# Unlimited hay means how much?



## 11swedishfish (Jun 21, 2011)

Hi every one!
I've been looking into getting a bunny for a while, and i'm trying to figure out how much it will cost to see if this is a good idea. 
As part of the whole big picture, I need to know how much hay they eat. (per day, week, month, whatever). 

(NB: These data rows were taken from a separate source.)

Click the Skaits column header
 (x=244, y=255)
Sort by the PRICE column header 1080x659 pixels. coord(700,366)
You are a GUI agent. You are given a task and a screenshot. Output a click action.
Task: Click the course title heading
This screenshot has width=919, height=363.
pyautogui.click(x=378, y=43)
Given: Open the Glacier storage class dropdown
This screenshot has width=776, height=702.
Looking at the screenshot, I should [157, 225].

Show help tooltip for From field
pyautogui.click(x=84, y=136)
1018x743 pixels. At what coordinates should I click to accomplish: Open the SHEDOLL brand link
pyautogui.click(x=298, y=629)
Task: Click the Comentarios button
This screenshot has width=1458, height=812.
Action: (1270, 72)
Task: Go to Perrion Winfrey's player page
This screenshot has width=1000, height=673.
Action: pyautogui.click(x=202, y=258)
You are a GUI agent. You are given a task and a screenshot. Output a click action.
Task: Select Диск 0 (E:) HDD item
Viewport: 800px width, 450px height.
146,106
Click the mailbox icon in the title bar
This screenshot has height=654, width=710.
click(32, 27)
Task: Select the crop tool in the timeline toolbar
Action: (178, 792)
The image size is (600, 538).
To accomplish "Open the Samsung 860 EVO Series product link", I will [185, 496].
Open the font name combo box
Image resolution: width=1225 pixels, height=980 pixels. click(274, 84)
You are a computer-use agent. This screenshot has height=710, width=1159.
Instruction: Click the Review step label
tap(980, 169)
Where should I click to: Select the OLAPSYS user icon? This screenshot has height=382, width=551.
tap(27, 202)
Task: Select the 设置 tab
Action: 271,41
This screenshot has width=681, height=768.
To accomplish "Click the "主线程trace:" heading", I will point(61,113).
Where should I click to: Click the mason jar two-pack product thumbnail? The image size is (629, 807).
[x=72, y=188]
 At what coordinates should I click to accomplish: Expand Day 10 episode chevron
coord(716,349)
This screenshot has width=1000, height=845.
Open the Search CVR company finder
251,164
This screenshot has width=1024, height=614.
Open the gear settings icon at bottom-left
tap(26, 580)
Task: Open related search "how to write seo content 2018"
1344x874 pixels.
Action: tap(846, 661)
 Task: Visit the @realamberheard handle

I know it should be unlimited and actual amount varies alot, but what should I plan for? how many bales/bags do you buy? how long does it last? how much does it cost?

~full of questions....


----------



## Nancy McClelland (Jun 21, 2011)

We have six here and a 6 pound bale lasts a week. But some eat more than others and one of ours weighs 3 pounds and the Checkered Giant weighs 17 pounds.


----------



## Must_Love_Pets (Jun 21, 2011)

I buy fresh mini bales from Barbi Browns Bunnies and I have 3 bunnies so 3 bales @ 4lbs each lasts me over a month if not longer. I pay $6 for each mini bale. Each bunny is different though. My Lionhead eats the most hay out of all 3.


----------



## Korr_and_Sophie (Jun 21, 2011)

It really depends on the rabbit. I have 1 that will jump into the hay rack to eat and goes through a lot considering she is only about 3.5 pounds. She far prefers hay to pellets or veggies. I have had other rabbits who don't eat as much hay and one who really didn't eat a lot. 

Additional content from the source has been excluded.